Roudakova’s Losing Pravda: Ethics and The Press in Post-Truth Russia is a novel, penetrating, and highly contrarian analysis of the relationship between journalists and their audiences in Soviet and post-Soviet Russia. Against the widespread belief that Soviet-era journalists were merely mouthpieces for the regime they served, Roudakova argues that in fact many journalists had the courage to speak the truth. Drawing on a unique combination of social theory and ethnographic evidence, she demonstrates that audiences recognized and respected these journalists precisely because such frank and courageous speech was relatively rare. As she notes, the Soviet citizenry came to identify with journalists who voiced their popular discontent with the injustices of the Soviet regime.

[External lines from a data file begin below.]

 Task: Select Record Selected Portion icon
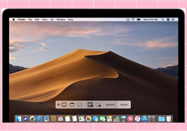(x=98, y=104)
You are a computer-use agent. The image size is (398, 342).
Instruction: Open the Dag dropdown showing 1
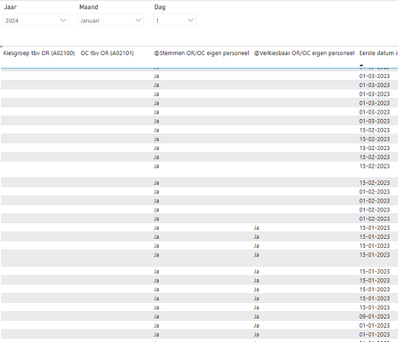click(x=174, y=20)
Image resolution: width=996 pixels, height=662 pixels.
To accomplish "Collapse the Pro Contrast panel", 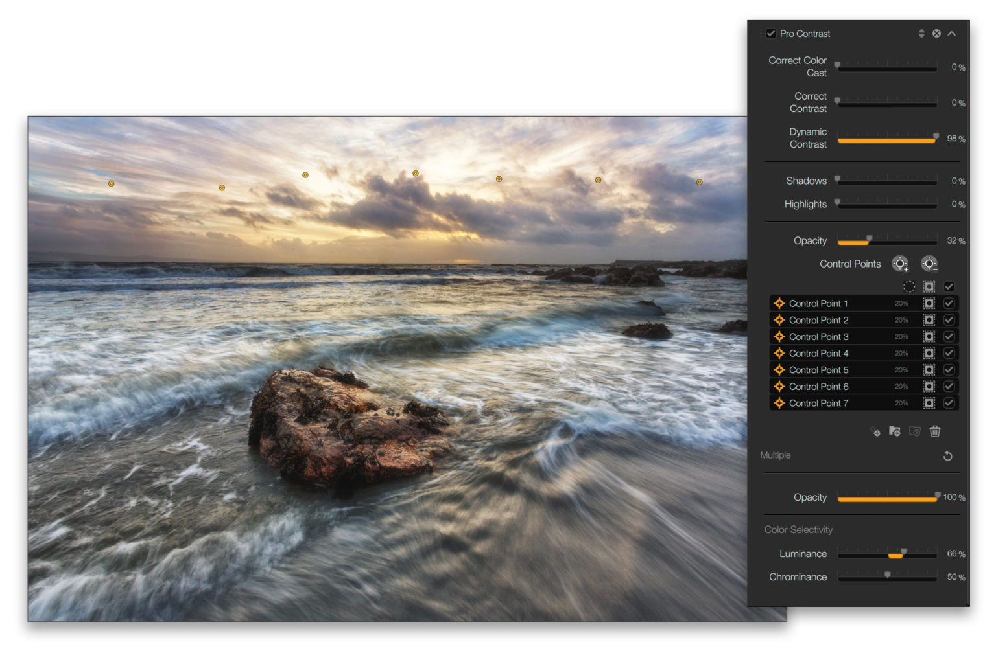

Roundakova shows that the collapse of the Soviet Union did not, as was widely expected, free journalists to hold government accountable. Instead the regime change ultimately severed the relationship between Russian journalists and their audiences. Subjected to the disciplining logic of the market, journalists lost their interest in the pursuit of truth and became friends of the powerful. Their former audience, disillusioned that the postSoviet period did not bring about the redemption promised by democracy and the market, coped by losing faith in both journalism and the broader value of truth-telling. The end result has been an erosion of collective truth that, ultimately, paved the way for Putin’s dominance of Russian politics.
Losing Pravda is a superb cultural study—carefully researched, clearly written, and tightly argued, that deserves to be read broadly, as it is relevant for understanding not only contemporary Russia, but our own political predicament in the age of social media and “fake news.”